- _Text_:
Skip to content

Performing Real-time ETL with MySQL

Introduction

The Streaming Integrator (SI) allows you to capture changes to a database table, in a streaming manner, enabling you to perform ETL operations.

This tutorial takes you through the different modes and options you could use to perform Change Data Capturing (CDC) using the SI. In this tutorial, you are using a MySQL datasource.

Info

To use a different database other than MySQL, see dependencies for CDC and add the corresponding driver jar. In addition to that, modify the JDBC URL accordingly, in url parameter in all Siddhi applications given in this tutorial.

Listening mode and Polling mode

There are two modes in which you could perform CDC using the SI: Listening mode and Polling mode.

  • Polling mode: In the polling mode, the data source is periodically polled for capturing the changes. The polling period can be configured.

  • Listening mode: In listening mode, the SI keeps listening to the Change Log of the database and notifies if a change takes place. Here, unlike the polling mode, you are notified about the change immediately.

Type of events captured

You can capture following type of changes done to a database table:

  • Insert operations

  • Update operations

  • Delete operations (available for Listening mode only)

Tutorial steps

Listening mode

Before you begin:

  • You need to have access to a MySQL instance.
  • Enable binary logging in the MySQL server. For detailed instructions, see Enabling the Binlog tutorial by debezium.
  • Add the MySQL JDBC driver into the <SI_HOME>/lib directoryas follows:
    1. Download the MySQL JDBC driver from the MySQL site.
    2. Unzip the archive.
    3. Copy the mysql-connector-java-5.1.45-bin.jar to the <SI_HOME>/lib directory.
    4. Start the SI server.
  • Once you install MySQL and start the MySQL server, create the database and the database table you require as follows:
    1. Let's create a new database in the MySQL server which you are to use throughout this tutorial. To do this, execute the following query.
      CREATE SCHEMA production;
    2. Create a new user by executing the following SQL query.
      GRANT SELECT, RELOAD, SHOW DATABASES, REPLICATION SLAVE, REPLICATION CLIENT ON *.* TO 'wso2si' IDENTIFIED BY 'wso2';
    3. Switch to the production database and create a new table, by executing the following queries:
      use production;
      CREATE TABLE SweetProductionTable (name VARCHAR(20),amount double(10,2));

Capturing inserts

Now you can write a simple Siddhi application to monitor the SweetProductionTable for insert operations.

  1. Open a text file and copy-paste following application into it.

    @App:name('CDCListenForInserts')
    
    @App:description('Capture MySQL Inserts using CDC listening mode.')
    
    @source(type = 'cdc', url = 'jdbc:mysql://localhost:3306/production', username = 'wso2si', password = 'wso2', table.name = 'SweetProductionTable', operation = 'insert',
        @map(type = 'keyvalue'))
    define stream InsertSweetProductionStream (name string, amount double);
    
    @sink(type = 'log')
    define stream LogStream (name string, amount double);
    
    @info(name = 'query')
    from InsertSweetProductionStream
    select *
    insert into LogStream;
    Here the url parameter has the value jdbc:mysql://localhost:3306/production. Change it to point to your MySQL server.

- _Set problem_: Reproduce the MySQL ETL tutorial word for word from "Now you can" to "CDC listening mode.')".

- _Data entries_:
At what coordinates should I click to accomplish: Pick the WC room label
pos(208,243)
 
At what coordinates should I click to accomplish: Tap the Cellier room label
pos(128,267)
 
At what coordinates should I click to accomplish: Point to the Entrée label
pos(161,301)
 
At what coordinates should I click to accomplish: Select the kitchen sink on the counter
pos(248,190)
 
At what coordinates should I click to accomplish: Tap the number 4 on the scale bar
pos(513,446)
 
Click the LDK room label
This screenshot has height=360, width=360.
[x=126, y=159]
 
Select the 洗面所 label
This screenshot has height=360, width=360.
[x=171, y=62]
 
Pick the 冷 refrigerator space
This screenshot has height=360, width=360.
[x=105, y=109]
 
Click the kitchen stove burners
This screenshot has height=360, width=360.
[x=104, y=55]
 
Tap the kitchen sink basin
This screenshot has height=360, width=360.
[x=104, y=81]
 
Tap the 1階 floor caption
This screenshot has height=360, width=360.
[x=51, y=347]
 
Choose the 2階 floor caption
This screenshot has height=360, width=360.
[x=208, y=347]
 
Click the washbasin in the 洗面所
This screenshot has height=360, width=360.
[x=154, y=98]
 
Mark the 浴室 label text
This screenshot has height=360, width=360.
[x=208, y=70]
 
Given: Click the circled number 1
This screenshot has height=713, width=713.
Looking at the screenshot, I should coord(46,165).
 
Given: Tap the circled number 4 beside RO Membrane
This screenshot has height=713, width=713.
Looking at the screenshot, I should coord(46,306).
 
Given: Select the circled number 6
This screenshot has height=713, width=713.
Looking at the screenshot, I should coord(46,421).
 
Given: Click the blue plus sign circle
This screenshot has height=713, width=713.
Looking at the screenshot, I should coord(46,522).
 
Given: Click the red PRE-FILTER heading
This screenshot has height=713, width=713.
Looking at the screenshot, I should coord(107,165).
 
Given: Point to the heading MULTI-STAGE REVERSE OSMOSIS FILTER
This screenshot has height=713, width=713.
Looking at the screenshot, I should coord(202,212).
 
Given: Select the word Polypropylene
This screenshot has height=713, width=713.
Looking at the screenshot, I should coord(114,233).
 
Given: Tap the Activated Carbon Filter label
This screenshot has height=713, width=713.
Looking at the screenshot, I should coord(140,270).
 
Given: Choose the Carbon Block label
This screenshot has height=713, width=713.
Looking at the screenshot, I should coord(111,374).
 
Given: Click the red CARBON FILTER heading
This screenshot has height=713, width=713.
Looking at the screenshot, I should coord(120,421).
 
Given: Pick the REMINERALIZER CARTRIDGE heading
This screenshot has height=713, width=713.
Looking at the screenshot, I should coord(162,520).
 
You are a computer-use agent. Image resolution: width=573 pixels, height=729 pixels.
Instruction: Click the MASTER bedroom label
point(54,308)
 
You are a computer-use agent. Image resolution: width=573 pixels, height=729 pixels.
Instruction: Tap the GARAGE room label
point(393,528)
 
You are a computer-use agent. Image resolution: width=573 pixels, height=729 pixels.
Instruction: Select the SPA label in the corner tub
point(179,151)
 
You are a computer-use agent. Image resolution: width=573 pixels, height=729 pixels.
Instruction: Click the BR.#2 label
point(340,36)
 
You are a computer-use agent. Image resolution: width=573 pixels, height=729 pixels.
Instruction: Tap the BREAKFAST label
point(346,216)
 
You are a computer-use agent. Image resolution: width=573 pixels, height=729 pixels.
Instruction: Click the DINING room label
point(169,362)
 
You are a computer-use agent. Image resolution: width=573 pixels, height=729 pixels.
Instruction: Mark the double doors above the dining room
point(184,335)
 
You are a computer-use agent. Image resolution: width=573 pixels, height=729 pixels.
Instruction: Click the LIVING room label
==
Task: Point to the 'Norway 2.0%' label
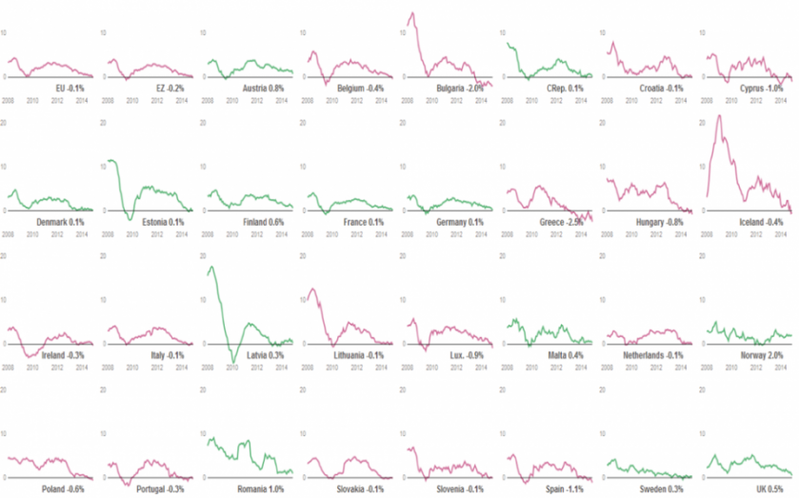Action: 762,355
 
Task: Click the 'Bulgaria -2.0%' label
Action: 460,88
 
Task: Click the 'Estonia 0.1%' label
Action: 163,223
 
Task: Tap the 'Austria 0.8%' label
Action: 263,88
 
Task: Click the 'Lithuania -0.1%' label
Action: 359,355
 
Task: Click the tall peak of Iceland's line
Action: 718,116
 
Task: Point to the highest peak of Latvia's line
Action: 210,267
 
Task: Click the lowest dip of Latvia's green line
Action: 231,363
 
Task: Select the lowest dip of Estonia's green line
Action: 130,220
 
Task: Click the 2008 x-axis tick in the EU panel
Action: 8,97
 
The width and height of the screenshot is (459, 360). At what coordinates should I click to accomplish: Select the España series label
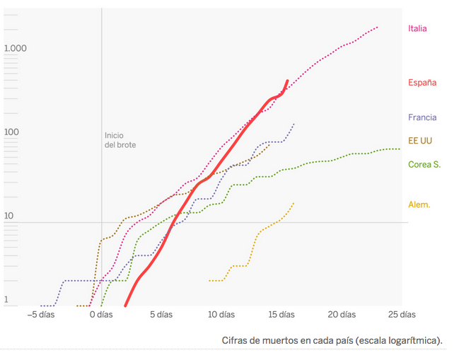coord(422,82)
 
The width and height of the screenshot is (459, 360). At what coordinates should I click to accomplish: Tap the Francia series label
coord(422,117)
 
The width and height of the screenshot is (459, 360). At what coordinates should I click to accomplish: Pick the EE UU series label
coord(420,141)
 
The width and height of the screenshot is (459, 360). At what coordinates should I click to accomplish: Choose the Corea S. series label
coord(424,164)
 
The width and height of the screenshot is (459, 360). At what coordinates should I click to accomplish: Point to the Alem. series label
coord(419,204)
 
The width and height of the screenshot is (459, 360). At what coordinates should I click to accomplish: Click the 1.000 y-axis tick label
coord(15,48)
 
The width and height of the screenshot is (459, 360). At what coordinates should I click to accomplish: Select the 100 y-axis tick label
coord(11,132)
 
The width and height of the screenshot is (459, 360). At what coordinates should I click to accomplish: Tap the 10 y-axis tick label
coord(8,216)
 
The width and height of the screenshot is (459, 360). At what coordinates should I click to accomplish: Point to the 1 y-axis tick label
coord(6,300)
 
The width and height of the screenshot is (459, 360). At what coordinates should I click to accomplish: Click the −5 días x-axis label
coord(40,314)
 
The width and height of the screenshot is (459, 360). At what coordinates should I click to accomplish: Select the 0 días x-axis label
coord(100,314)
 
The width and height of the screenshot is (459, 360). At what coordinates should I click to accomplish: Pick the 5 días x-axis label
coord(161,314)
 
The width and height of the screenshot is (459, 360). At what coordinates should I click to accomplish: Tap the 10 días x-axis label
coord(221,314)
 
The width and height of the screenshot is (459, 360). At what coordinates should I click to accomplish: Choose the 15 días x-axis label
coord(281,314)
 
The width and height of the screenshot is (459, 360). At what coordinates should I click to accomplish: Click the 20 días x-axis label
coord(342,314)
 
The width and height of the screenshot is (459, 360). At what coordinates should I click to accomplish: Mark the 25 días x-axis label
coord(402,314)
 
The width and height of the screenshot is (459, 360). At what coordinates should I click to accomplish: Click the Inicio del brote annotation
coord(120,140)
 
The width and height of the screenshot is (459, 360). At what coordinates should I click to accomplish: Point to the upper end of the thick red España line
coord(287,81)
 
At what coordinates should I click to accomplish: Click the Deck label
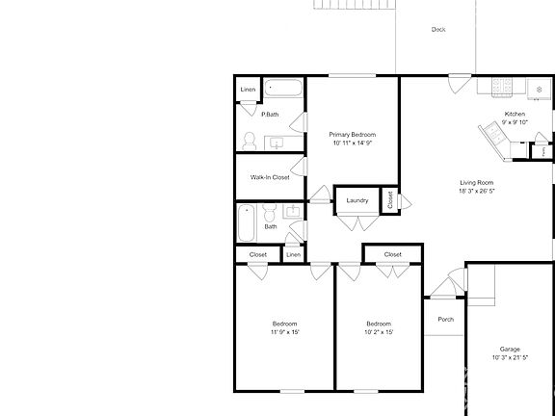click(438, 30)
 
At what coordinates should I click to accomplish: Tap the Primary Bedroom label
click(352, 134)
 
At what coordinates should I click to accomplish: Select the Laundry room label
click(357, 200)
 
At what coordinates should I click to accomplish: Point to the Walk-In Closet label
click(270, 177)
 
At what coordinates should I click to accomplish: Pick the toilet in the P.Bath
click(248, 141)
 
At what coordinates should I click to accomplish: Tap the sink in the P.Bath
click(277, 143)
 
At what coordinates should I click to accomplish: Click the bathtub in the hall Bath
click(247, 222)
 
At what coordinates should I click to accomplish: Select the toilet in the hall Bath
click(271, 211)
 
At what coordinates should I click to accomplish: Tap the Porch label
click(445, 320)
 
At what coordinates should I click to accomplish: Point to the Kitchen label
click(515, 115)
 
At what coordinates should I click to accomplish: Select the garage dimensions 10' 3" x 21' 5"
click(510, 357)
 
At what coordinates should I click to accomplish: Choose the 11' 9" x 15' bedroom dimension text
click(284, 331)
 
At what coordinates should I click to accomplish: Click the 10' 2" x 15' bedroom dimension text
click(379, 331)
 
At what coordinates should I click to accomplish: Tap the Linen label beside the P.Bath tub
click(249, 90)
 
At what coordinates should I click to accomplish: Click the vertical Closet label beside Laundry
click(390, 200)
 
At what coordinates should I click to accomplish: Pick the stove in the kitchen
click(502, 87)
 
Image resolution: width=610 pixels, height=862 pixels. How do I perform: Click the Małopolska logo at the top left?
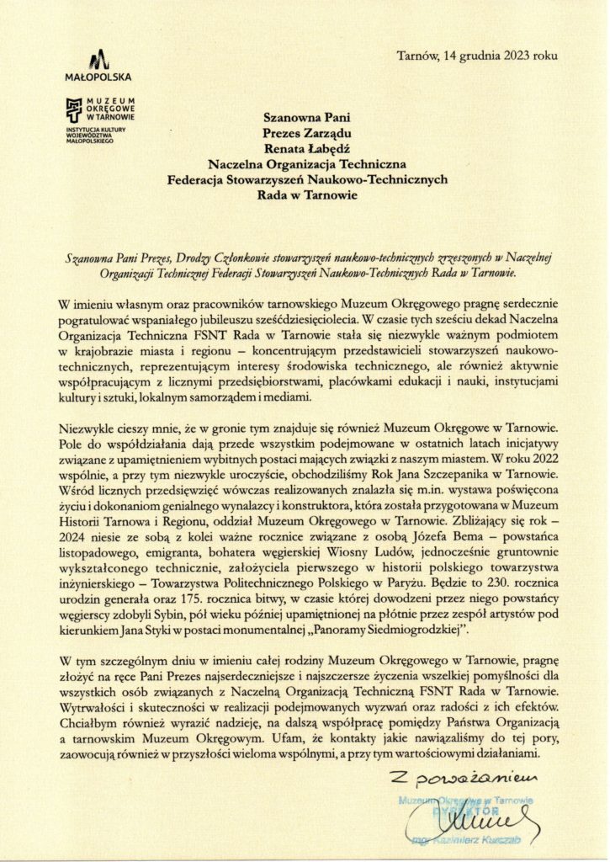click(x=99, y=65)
--
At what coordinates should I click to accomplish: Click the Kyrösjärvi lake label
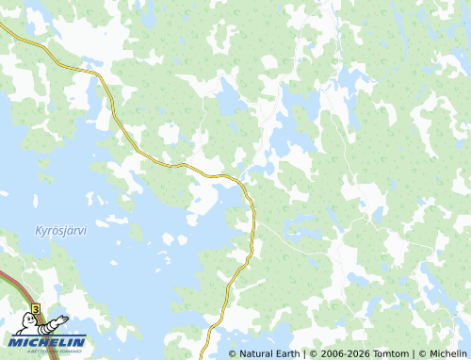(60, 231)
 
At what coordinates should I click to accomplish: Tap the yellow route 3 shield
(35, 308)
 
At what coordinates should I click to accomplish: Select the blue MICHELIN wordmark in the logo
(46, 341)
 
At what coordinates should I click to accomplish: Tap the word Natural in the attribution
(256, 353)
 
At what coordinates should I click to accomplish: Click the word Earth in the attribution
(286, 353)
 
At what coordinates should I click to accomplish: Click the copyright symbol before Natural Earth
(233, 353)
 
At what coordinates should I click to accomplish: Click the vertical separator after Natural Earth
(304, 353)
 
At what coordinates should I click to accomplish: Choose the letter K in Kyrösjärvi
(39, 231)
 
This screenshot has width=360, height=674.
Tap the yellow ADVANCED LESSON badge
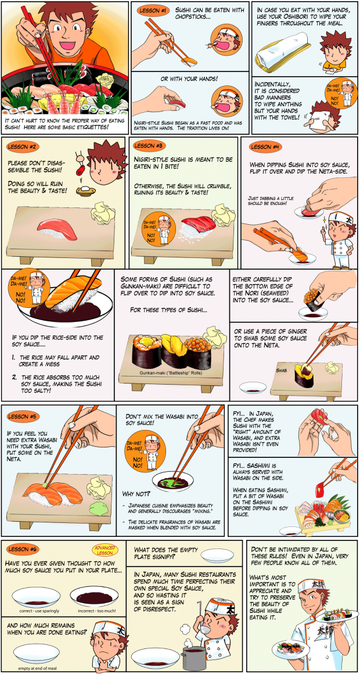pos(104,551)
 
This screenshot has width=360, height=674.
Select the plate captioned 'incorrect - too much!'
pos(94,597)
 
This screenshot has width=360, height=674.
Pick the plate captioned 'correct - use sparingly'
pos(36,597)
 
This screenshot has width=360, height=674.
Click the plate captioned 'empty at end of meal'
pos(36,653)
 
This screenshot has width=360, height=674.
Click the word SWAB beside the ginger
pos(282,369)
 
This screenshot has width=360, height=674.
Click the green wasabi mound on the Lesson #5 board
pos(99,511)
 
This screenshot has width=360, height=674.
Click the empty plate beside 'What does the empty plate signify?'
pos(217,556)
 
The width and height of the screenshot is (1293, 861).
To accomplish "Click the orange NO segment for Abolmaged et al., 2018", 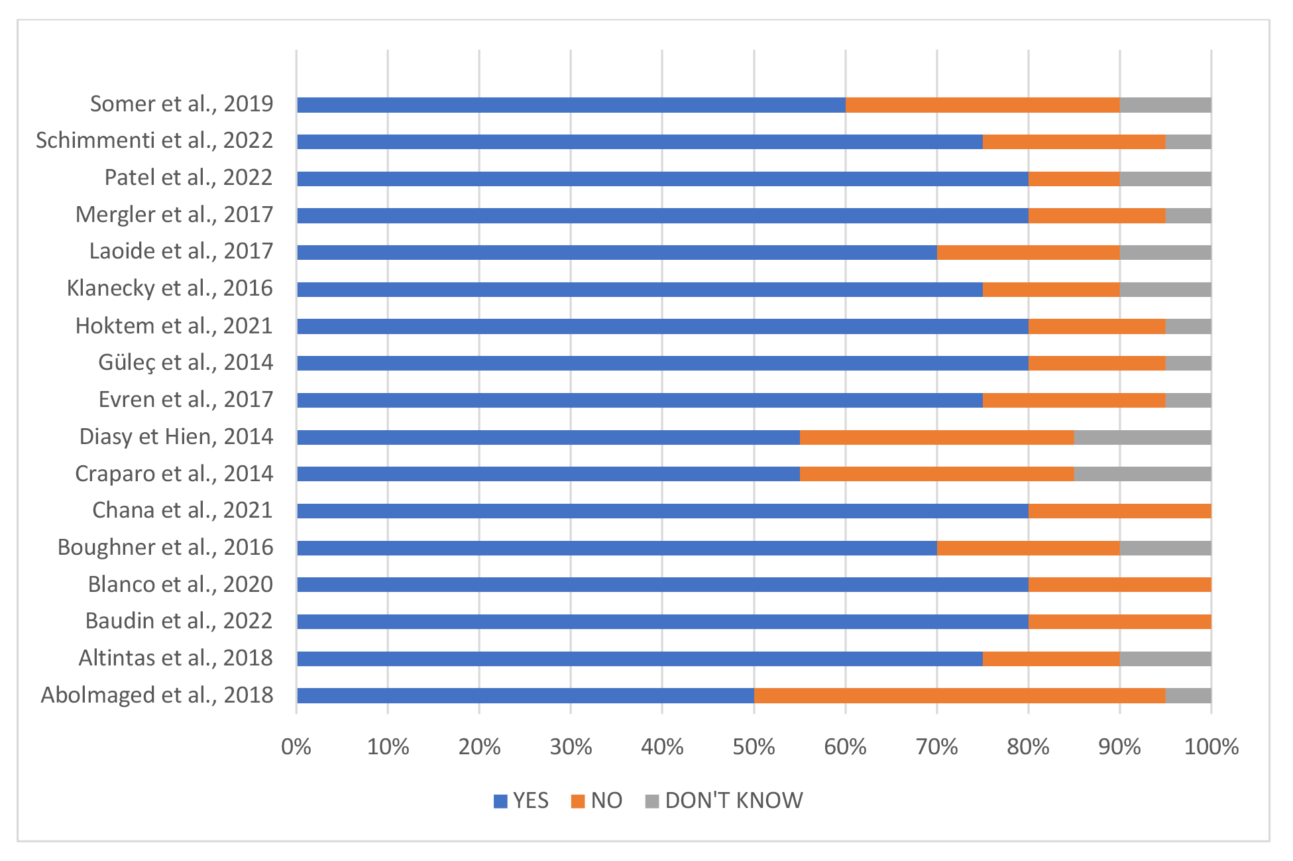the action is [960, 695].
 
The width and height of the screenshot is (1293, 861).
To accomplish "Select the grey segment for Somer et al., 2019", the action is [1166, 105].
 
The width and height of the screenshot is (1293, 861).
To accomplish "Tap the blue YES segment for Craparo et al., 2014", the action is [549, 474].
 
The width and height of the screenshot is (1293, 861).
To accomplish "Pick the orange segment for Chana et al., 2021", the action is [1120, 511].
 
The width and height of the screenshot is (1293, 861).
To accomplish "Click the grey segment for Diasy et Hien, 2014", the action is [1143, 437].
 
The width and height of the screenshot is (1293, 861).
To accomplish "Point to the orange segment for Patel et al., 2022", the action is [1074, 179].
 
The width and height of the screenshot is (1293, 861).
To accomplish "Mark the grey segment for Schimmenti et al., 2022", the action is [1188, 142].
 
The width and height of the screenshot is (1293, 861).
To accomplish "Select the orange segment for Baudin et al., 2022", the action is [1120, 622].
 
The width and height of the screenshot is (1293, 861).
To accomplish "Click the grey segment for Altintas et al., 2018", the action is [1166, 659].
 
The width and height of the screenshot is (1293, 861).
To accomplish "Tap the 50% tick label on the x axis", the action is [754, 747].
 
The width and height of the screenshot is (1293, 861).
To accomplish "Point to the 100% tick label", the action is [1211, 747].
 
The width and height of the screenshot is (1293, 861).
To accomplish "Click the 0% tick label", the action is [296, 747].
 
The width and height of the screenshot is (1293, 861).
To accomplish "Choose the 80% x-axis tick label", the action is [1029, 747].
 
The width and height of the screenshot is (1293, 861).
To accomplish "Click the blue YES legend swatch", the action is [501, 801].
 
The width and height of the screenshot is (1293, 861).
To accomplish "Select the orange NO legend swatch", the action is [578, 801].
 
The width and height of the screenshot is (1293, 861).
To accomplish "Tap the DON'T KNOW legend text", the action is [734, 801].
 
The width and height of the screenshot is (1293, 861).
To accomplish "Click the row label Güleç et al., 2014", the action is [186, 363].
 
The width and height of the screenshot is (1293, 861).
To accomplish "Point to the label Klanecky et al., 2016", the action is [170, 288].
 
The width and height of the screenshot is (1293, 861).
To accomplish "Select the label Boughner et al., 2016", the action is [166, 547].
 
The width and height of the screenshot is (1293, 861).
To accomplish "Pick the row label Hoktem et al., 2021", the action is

- _Solution for this problem_:
Now you can write a simple Siddhi application to monitor the SweetProductionTable for insert operations.

  1. Open a text file and copy-paste following application into it.

    @App:name('CDCListenForInserts')
    
    @App:description('Capture MySQL Inserts using CDC listening mode.')